(Given records)

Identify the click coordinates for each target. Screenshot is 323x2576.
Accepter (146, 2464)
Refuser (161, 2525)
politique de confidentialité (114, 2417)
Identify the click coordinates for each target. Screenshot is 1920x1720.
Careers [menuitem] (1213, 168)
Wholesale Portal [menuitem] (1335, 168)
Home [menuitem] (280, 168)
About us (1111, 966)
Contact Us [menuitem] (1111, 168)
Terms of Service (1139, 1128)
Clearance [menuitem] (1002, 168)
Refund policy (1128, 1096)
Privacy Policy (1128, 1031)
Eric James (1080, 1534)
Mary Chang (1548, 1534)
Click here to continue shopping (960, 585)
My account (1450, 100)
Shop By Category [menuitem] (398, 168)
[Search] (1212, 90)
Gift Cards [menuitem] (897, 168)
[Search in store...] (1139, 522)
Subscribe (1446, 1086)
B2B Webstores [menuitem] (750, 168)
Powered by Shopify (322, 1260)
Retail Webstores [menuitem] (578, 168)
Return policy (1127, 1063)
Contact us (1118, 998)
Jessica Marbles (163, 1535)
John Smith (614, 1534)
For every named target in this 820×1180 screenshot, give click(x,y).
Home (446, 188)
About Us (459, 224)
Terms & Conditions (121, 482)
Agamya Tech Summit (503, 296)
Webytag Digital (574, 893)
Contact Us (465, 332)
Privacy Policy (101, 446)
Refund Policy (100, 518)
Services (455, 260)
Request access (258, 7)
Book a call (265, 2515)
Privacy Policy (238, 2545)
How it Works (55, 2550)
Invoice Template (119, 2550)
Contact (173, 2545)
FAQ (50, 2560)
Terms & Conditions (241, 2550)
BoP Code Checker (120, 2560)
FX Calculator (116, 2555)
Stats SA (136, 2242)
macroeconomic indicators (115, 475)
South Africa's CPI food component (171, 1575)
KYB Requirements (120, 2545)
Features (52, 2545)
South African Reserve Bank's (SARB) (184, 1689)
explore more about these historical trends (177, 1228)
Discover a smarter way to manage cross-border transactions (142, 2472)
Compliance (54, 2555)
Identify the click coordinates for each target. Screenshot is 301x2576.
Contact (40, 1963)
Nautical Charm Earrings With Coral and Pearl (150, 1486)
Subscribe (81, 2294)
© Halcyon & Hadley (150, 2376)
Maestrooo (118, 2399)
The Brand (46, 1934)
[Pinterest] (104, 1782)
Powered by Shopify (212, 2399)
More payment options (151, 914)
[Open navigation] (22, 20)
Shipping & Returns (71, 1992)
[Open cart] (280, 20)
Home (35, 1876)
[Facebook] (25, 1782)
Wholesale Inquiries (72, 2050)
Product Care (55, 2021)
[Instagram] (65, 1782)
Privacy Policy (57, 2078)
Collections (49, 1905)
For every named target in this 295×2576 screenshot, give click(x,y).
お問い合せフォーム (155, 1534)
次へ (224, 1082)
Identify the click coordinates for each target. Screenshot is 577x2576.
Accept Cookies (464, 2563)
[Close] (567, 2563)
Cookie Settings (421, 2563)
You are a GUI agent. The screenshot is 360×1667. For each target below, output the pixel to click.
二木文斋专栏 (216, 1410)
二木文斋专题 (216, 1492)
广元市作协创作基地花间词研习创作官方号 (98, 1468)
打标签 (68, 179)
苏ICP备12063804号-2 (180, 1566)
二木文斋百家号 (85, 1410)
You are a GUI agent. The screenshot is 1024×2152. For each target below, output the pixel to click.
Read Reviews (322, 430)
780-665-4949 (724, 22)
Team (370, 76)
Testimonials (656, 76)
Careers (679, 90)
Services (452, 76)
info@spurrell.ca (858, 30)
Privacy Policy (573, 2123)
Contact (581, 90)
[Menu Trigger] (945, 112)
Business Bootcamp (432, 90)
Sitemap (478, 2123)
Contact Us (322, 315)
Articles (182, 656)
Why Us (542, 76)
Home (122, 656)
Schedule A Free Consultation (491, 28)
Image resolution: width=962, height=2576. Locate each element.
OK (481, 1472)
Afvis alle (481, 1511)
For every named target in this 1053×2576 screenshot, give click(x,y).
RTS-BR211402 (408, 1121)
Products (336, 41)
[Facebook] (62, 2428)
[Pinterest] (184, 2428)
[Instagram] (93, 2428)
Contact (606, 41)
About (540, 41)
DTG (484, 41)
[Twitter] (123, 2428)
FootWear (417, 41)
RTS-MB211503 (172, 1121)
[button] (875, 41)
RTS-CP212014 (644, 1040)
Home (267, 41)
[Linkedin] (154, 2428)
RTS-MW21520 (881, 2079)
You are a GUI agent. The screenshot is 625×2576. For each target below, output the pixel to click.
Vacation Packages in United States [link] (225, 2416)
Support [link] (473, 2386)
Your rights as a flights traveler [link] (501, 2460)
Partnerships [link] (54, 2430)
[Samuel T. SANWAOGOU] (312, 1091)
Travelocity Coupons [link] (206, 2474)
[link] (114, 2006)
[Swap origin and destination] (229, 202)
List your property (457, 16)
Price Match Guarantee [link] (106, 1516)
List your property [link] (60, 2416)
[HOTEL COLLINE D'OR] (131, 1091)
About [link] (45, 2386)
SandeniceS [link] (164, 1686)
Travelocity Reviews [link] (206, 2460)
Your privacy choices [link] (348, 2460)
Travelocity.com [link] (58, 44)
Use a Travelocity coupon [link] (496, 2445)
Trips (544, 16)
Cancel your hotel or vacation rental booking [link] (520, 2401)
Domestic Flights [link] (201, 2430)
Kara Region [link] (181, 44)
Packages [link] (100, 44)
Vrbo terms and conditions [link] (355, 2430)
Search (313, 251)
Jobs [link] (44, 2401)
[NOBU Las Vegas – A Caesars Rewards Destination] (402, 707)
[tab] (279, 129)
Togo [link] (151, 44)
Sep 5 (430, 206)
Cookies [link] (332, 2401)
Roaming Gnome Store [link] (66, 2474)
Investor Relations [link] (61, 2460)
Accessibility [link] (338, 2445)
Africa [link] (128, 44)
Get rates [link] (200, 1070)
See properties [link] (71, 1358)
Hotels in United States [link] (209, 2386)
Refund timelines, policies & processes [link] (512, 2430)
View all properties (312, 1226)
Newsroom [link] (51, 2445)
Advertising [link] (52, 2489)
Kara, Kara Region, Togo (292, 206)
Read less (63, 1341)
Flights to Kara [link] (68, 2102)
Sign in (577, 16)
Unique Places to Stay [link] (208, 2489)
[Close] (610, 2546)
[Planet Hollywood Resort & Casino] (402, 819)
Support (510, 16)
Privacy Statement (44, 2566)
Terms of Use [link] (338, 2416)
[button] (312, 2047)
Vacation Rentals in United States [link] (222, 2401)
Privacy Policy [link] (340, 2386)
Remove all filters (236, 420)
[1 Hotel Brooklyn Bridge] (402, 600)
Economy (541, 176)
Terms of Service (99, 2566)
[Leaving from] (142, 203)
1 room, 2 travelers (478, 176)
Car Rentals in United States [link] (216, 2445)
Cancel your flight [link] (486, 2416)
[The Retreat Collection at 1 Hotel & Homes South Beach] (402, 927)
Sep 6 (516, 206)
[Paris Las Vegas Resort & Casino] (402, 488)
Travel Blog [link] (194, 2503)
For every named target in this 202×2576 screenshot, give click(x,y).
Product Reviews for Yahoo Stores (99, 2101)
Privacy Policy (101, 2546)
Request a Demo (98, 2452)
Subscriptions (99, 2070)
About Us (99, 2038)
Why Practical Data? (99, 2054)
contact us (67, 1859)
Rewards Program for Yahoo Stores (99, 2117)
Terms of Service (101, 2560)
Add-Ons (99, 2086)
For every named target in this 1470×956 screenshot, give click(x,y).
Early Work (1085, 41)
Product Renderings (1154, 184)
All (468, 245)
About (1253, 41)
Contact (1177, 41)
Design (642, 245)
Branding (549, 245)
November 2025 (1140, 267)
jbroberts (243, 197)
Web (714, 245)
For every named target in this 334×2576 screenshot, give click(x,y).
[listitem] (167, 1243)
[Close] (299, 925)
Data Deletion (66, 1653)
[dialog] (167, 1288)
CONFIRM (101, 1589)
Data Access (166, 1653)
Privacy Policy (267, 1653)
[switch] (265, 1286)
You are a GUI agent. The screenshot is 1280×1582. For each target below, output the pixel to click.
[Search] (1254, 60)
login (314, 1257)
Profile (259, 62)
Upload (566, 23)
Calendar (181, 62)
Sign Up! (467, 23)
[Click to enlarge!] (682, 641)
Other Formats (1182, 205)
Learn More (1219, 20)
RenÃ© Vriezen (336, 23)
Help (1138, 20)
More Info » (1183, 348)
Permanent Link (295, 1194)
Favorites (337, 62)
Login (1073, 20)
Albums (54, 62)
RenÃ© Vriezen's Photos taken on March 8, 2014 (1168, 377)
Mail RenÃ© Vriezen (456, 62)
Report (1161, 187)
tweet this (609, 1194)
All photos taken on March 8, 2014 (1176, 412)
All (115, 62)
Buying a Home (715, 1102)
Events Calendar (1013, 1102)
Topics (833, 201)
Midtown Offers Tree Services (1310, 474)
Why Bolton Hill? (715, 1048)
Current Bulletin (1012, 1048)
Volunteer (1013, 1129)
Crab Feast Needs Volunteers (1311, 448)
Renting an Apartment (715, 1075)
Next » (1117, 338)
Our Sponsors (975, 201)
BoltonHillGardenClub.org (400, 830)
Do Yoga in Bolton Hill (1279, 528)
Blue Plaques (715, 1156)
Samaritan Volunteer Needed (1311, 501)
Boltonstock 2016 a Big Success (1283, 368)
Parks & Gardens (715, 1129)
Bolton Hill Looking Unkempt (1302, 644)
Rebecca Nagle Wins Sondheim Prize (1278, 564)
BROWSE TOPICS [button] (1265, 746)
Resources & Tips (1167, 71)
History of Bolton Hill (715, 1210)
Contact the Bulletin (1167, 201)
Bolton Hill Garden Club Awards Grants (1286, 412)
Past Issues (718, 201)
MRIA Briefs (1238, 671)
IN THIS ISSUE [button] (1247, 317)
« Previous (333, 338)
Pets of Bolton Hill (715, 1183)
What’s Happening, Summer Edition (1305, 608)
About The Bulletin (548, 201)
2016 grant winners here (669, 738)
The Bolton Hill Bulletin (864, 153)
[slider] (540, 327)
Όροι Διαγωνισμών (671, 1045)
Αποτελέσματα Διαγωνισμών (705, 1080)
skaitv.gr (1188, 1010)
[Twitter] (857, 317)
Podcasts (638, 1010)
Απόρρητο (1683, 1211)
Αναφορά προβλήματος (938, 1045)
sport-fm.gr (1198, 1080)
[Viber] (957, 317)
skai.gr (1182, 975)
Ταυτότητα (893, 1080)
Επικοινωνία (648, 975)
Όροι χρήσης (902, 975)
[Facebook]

(End Given records)

Problem requirements >>
From the data above, return every line from the line that has "South African Reserve" up to and including the line that has "Subscribe (81, 2294)", exactly.

Answer space >>
South African Reserve Bank's (SARB) (184, 1689)
explore more about these historical trends (177, 1228)
Discover a smarter way to manage cross-border transactions (142, 2472)
Compliance (54, 2555)
Identify the click coordinates for each target. Screenshot is 301x2576.
Contact (40, 1963)
Nautical Charm Earrings With Coral and Pearl (150, 1486)
Subscribe (81, 2294)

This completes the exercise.